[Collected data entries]
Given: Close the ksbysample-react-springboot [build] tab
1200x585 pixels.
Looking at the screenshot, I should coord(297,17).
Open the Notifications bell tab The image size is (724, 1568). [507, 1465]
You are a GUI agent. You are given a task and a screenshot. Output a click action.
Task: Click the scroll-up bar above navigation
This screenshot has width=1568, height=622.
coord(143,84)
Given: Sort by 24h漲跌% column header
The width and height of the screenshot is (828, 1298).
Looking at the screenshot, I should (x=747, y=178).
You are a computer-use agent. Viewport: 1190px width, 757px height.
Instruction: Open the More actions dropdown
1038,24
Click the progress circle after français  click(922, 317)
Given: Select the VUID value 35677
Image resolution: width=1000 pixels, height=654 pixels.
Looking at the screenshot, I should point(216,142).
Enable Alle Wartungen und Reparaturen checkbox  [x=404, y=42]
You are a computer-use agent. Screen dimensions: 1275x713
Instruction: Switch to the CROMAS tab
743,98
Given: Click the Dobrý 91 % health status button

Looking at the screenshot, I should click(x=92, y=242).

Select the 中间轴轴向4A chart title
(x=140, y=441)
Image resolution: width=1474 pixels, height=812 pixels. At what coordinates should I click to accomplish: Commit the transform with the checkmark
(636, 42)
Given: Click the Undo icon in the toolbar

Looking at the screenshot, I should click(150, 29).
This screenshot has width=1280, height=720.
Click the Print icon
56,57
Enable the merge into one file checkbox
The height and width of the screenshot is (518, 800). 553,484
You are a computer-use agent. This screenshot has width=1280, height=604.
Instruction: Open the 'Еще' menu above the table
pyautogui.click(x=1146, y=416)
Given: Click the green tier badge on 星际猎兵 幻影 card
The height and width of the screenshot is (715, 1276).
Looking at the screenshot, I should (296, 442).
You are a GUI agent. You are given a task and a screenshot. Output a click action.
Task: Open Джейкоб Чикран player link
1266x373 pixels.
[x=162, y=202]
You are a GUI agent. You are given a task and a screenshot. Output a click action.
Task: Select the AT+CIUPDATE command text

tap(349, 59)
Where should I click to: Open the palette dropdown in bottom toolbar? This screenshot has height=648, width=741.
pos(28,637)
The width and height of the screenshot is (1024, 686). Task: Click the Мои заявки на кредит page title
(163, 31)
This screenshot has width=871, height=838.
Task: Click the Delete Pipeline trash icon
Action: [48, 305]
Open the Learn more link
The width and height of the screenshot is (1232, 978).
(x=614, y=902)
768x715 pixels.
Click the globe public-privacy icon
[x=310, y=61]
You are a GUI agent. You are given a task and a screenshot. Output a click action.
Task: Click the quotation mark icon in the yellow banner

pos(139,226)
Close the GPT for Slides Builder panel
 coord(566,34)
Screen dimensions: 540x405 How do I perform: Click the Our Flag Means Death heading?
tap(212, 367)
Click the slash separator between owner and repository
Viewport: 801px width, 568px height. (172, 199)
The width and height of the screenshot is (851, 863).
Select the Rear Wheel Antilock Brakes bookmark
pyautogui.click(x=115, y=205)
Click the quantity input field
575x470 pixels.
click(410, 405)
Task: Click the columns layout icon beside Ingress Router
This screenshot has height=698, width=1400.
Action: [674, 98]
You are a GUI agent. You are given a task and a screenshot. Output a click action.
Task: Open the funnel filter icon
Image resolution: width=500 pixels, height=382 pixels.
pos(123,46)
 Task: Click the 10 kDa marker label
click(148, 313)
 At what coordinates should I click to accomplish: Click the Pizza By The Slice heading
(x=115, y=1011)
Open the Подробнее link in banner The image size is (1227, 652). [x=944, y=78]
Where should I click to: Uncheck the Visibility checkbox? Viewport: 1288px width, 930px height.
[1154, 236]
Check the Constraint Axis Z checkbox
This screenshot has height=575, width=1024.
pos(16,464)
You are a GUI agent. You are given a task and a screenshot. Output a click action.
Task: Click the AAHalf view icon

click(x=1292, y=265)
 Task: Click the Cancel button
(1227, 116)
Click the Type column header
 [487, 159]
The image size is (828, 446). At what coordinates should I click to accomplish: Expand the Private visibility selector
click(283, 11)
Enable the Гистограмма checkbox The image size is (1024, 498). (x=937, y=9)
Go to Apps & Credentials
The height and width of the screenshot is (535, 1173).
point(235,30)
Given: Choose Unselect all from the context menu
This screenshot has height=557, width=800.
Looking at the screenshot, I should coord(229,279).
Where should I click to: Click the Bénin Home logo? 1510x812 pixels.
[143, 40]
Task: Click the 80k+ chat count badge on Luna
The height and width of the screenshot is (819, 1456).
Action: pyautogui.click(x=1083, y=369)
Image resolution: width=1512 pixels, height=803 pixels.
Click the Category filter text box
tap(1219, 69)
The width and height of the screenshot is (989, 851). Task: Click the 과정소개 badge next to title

Activity:
All lines above containing the string "badge" are to be collected.

Result of the task:
Given: Click the green tier badge on 星际猎兵 幻影 card
Task: Click the 80k+ chat count badge on Luna
The width and height of the screenshot is (989, 851). Task: Click the 과정소개 badge next to title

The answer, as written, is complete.